La synagogue, dans les années 1950, est tenue par des familles ashkénazes. Les vendredis et pour les fêtes importantes, le père de Inès s’y rend. C’est le lieu des hommes, les femmes sont tenues à l’écart, s’y rendent plus rarement. Les fêtes traditionnelles sont fêtées à la maison, en famille, avec la nappe blanche mais sans pour autant respecter les traditions religieuses de façon stricte. C’est plutôt une certaine adaptation qui prévaut, en fonction des normes locales. Bien que le grand-père en Turquie fût boucher et assurât par ailleurs la mission religieuse de vérifier la kashérisation de la viande, la famille de Inès, une fois installée à Tours, ne respecte plus les règles alimentaires qui prévalent dans la religion juive.

« Ma mère cuisinait à l’huile d’arachide, c’est tout. C’était la plus répandue. On ne faisait que de la cuisine turque, on ne mangeait pas de pommes de terre, essentiellement du riz. Ma mère ne savait pas cuire les pommes de terre, et moi je ne sais toujours pas non plus. Par contre on mangeait de la charcuterie. Mon père, aux halles, avait plusieurs voisins charcutiers, dont un de Savonnières, qui faisait des rillettes. Ah!! C’était bon ! »

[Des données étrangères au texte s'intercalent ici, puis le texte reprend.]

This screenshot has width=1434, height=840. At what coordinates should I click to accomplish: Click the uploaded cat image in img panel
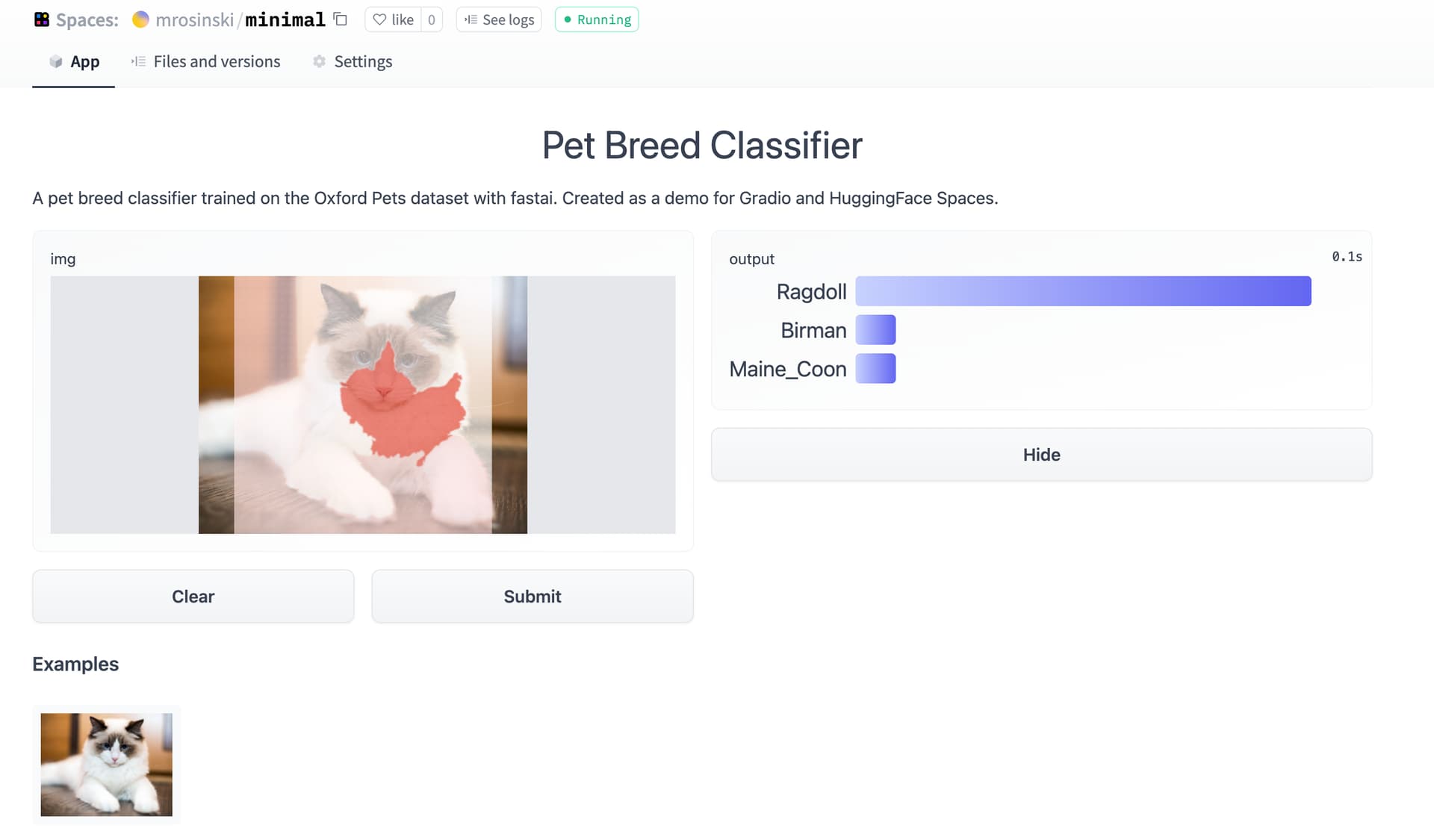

« Chez nous, on mangeait volontiers viande et fromage au cours du même repas. Mes parents n’étaient pas strictes là-dessus. Mais quand ma mère est partie en Israël, à la fin des années 1960, elle a changé ses façons de faire. Elle respectait la norme majoritaire finalement ! Elle s’est adaptée. Mais ici en France, c’est pour ça que j’ai eu une judéité très peu marquée : mes parents n’étaient pas pieux. Mon père ne faisait aucune prière à la maison. Quand il y a avait une fête, cela se traduisait par un repas de fête, c’est tout, mais pas forcément un menu traditionnel. Sauf pour Pâques, où on ne mangeait pas de pain et donc on remplaçait par le pain azime, j’adorais ».

 

A vingt ans, Inès quitte Tours pour faire ses études à Paris. Elle est politiquement très engagée à gauche, consacrant une partie de sa vie intellectuelle aux sciences humaines et plus précisément à l’étude des cultures d’autres groupes que celui qui fut, ou aurait pu être, le sien. Le constat d’un fort processus d’intégration sociale et culturelle dans les années 1950, ne doit pas masquer l’ambivalence qui, intérieurement, habite l’identité culturelle de cette femme aujourd’hui d’âge mûr. Tout en se sentant française, elle regrette aujourd’hui de n’avoir pas su voir et reconnaître plus tôt l’expérience migratoire de ses parents, avec qui elle n’a pas pris suffisamment le temps d’échanger sur ce passé. L’intégration rapide à la réalité française s’est faite en une génération, au prix d’une amnésie culturelle qui la laisse aujourd’hui amputée d’une partie de son identité, parvenant difficilement à s’approprier une mémoire qui ne lui a pas été transmise. Aujourd’hui, ce constat est frustrant et Inès multiplie les démarches personnelles pour tenter de comprendre le passé, la migration de ses parents, une identité culturelle qui aurait pu être aussi la sienne.

 

« C’est vrai qu’on s’est fait assimiler, qu’on nous a assimilé, mais pendant très longtemps et encore maintenant, je n’ai jamais eu l’impression d’être vraiment chez moi en France… ma sœur, elle ne ressent pas la même chose, mais nous avons onze ans d’écart. Et c’est moi qui l’ai élevée. Elle se sent française « par la Révolution Française » comme elle dit, elle s’est complètement appropriée cette histoire de la France. Mais moi, c’est plus ambivalent : je suis bien partout, ou plutôt je ne me sens mal nulle part ! Mais j’ai jamais eu cette impression d’être ici chez moi…Je ne devrais pas le dire, car je n’ai pas honte d’être française. Mais peut-être c’est parce que je sais que les frères de mon père, deux sont en Argentine, un autre aux Etats-Unis, un est resté en Turquie, trois d’entre eux sont en France ; du côté de ma mère, ils ont quitté la Turquie pour aller en Israël… J’ai l’impression que j’aurai très bien pu naître en Belgique ou ailleurs. C’est cette conscience internationale que j’ai intégrée qui fait que je me sens bien partout mais que… Je suis française mais je sais que j’aurais pu être autre chose, voilà, je relativise ».